Gestor Reprovado X Fiscais eleitos.

Desde 2012, as eleições municipais em Itaperuna-RJ, têm revelado um fenômeno curioso e, ao mesmo tempo, contraditório: a chamada “máquina pública” tem conseguido reeleger ou eleger boa parte dos membros do parlamento municipal, enquanto o gestor, aquele que administra essa mesma máquina, não obtém o mesmo sucesso nas urnas. Essa aparente incoerência levanta uma pergunta inevitável: como é possível que os fiscais do governo sejam premiados com votos, enquanto o gestor, que eles deveriam fiscalizar, é rejeitado pela população?

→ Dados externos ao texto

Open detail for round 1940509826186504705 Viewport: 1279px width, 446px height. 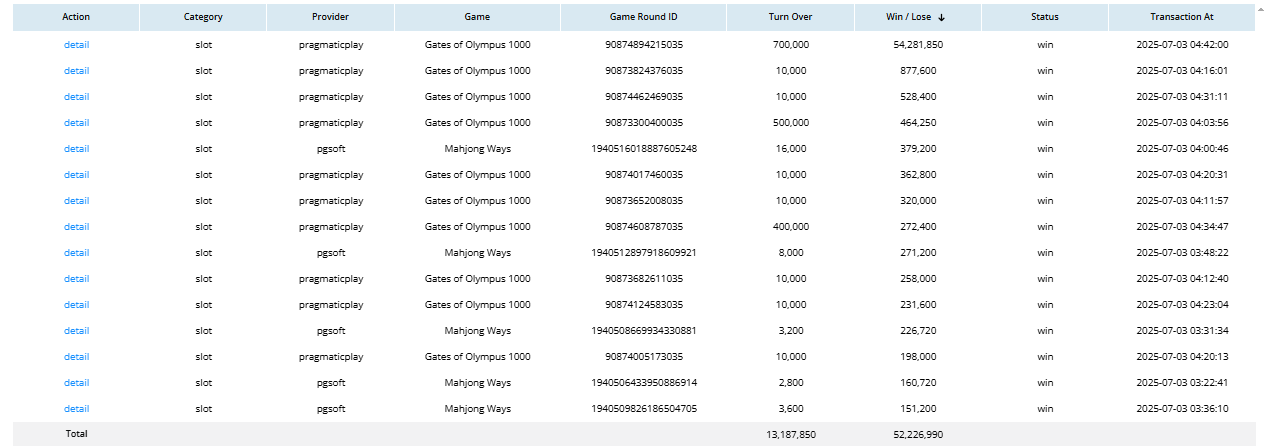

A resposta não é simples, mas aponta para um conjunto de fatores que envolvem percepção política, estrutura de poder e a natureza do voto local. Os vereadores, ao contrário do gestor, mantêm uma relação mais direta e personalizada com o eleitor. Estão presentes no dia a dia das comunidades, participam de eventos, intermedeiam demandas e oferecem respostas imediatas, ainda que pontuais. Essa proximidade cria um vínculo de confiança que muitas vezes se sobrepõe à avaliação racional do desempenho coletivo da gestão.

Já o gestor municipal, o prefeito, carrega sobre si o peso da responsabilidade global: saúde, educação, infraestrutura, finanças, etc. Quando algo falha, é ele quem concentra a culpa. A máquina que o cerca, muitas vezes ineficiente ou fragmentada por interesses políticos, acaba sendo usada mais como ferramenta de influência parlamentar do que de fortalecimento da própria gestão. Assim, o prefeito se torna o rosto visível dos problemas, enquanto os vereadores, mesmo participando do mesmo sistema, conseguem se apresentar como “defensores do povo” diante das falhas do Executivo.

Há, portanto, um antagonismo estrutural e político: o Legislativo se beneficia da fraqueza do Executivo, e o eleitor, sem perceber a interdependência entre ambos, vota de forma fragmentada, premiando quem “ajuda” e punindo quem “manda”. Essa lógica mantém o círculo vicioso de gestões frágeis e parlamentos confortáveis, onde a crítica ao gestor serve de combustível eleitoral para os próprios fiscais.

Em suma, o paradoxo das urnas municipais revela não apenas uma contradição do voto popular, mas também uma distorção na compreensão do papel de cada poder. Enquanto a máquina continuar sendo usada mais como instrumento de barganha do que de governança, os parlamentares seguirão se reelegendo, votando de acordo com suas consciências em recomendações contrárias pelo TCE, e os gestores, sendo rejeitados, e tornando-se inelegíveis ou não.